[PATCH RFC 00/10] qemu: Enable SCHED_CORE for domains and helper processes

Michal Prívozník mprivozn at redhat.com
Tue May 24 09:50:46 UTC 2022


On 5/23/22 18:13, Daniel P. Berrangé wrote:
> On Mon, May 09, 2022 at 05:02:07PM +0200, Michal Privoznik wrote:
>> The Linux kernel offers a way to mitigate side channel attacks on Hyper
>> Threads (e.g. MDS and L1TF). Long story short, userspace can define
>> groups of processes (aka trusted groups) and only processes within one
>> group can run on sibling Hyper Threads. The group membership is
>> automatically preserved on fork() and exec().
>>
>> Now, there is one scenario which I don't cover in my series and I'd like
>> to hear proposal: if there are two guests with odd number of vCPUs they
>> can no longer run on sibling Hyper Threads because my patches create
>> separate group for each QEMU. This is a performance penalty. Ideally, we
>> would have a knob inside domain XML that would place two or more domains
>> into the same trusted group. But since there's pre-existing example (of
>> sharing a piece of information between two domains) I've failed to come
>> up with something usable.
> 
> Right now users have two choices
> 
>   - Run with SMT enabled. 100% of CPUs available. VMs are vulnerable
>   - Run with SMT disabled. 50% of CPUs available. VMs are safe
> 
> What the core scheduling gives is somewhere inbetween, depending on
> the vCPU count. If we assume all guests have even CPUs then
> 
>   - Run with SMT enabled + core scheduling. 100% of CPUs available.
>     100% of CPUs are used, VMs are safe
> 
> This is the ideal scenario, and probably the fairly common scenario
> too as IMHO even number CPU counts are likely to be typical.
> 
> If we assume the worst case, of entirely 1 vCPU guests then we have
> 
>   - Run with SMT enabled + core scheduling. 100% of CPUs available.
>     50% of CPUs are used, VMs are safe
> 
> This feels highly unlikely though, as all except tiny workloads
> want > 1 vCPU.
> 
> With entirely 3 vCPU guests then we have
> 
>   - Run with SMT enabled + core scheduling. 100% of CPUs available.
>     75% of CPUs are used, VMs are safe
> 
> With entirely 5 vCPU guests then we have
> 
>   - Run with SMT enabled + core scheduling. 100% of CPUs available.
>     83% of CPUs are used, VMs are safe
> 
> If we have a mix of even and odd numbered vCPU guests, with mostly
> even numbered, then I think utilization will  be high enough that
> almost no one will care about the last few %.
> 
> While we could try to come up with a way to express sharing of
> cores between VMs I don't think its worth it, in the absence of
> someone presenting compelling data why it'll be needed in a non
> niche use case.

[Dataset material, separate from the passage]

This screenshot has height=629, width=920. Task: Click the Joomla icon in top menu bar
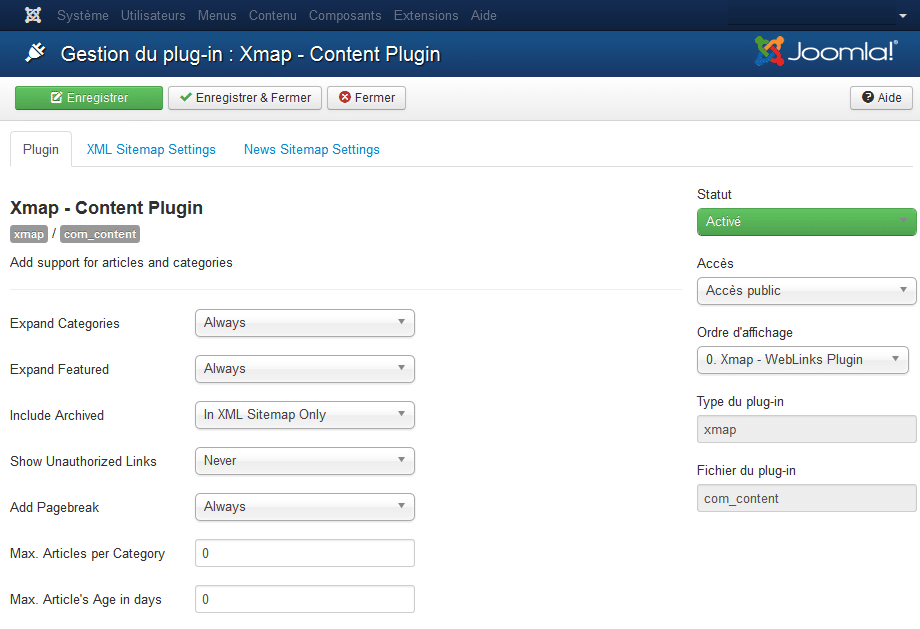pos(33,15)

Bear in mind, that users can also resort to
> pinning VMs explicitly to get sharing.
> 
> In terms of defaults I'd very much like us to default to enabling
> core scheduling, so that we have a secure deployment out of the box.
> The only caveat is that this does have the potential to be interpreted
> as a regression for existing deployments in some cases. Perhaps we
> should make it a meson option for distros to decide whether to ship
> with it turned on out of the box or not ?

Alternatively, distros can just patch qemu_conf.c which enables the
option in cfg (virQEMUDriverConfigNew()).